> Given information
------------------------------------

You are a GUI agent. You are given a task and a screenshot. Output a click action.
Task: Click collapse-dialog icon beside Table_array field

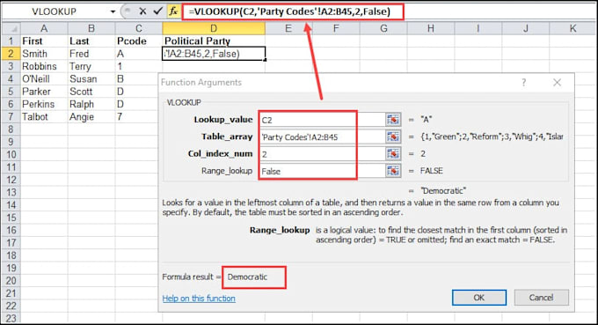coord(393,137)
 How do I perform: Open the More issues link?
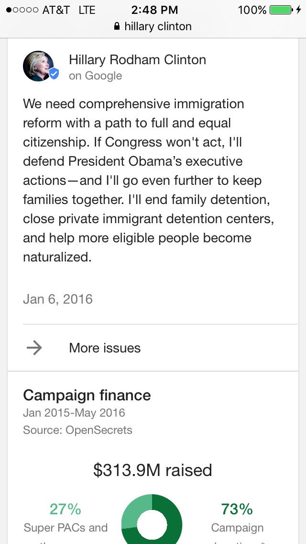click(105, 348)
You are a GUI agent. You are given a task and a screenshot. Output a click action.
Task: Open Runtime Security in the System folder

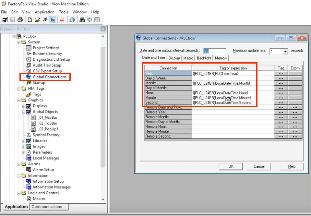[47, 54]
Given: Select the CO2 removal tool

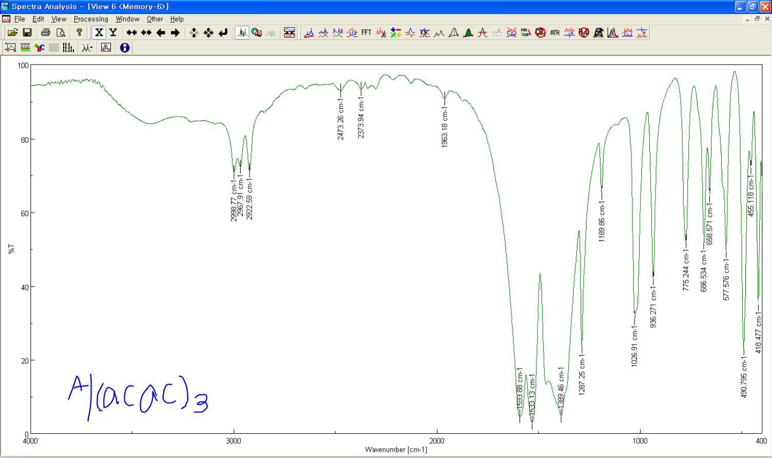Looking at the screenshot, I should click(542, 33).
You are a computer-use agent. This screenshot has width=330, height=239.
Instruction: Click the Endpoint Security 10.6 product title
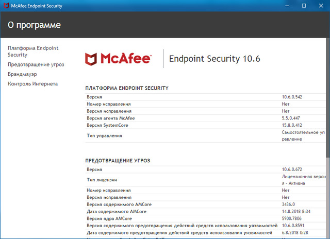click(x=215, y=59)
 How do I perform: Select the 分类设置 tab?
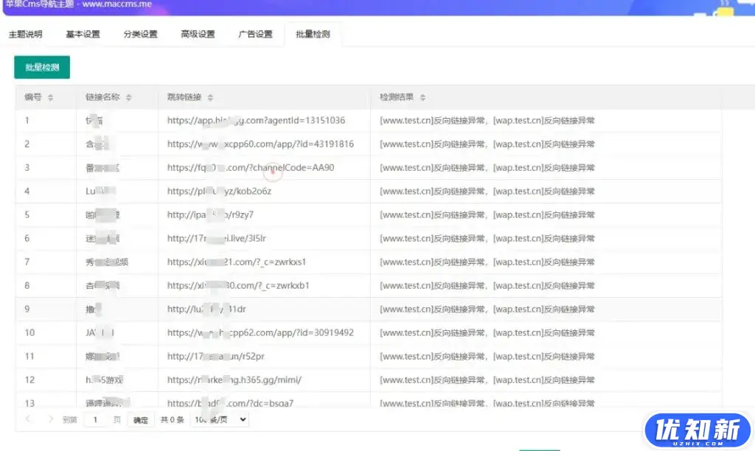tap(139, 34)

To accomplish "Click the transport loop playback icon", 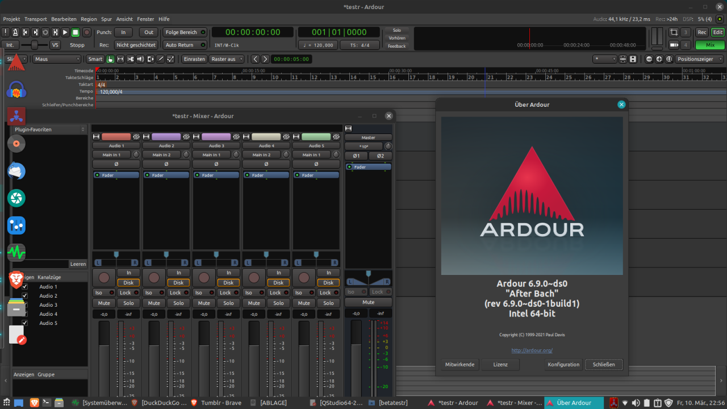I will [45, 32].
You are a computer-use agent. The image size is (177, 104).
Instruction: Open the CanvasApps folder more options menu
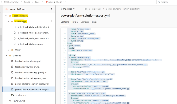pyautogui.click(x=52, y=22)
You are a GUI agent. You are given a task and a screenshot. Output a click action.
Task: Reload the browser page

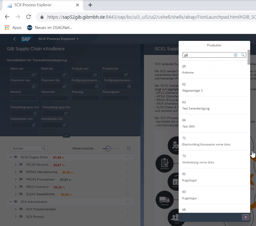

------------------------------------

> The task
When you find the line that contains "You are a computer-use agent. The", retype it and every line after it through the end of the data above, exactly, with no pictures.

> Completed task
You are a computer-use agent. The image size is (177, 104).
Instruction: Open the CanvasApps folder more options menu
pyautogui.click(x=52, y=22)
You are a GUI agent. You are given a task and a screenshot. Output a click action.
Task: Reload the browser page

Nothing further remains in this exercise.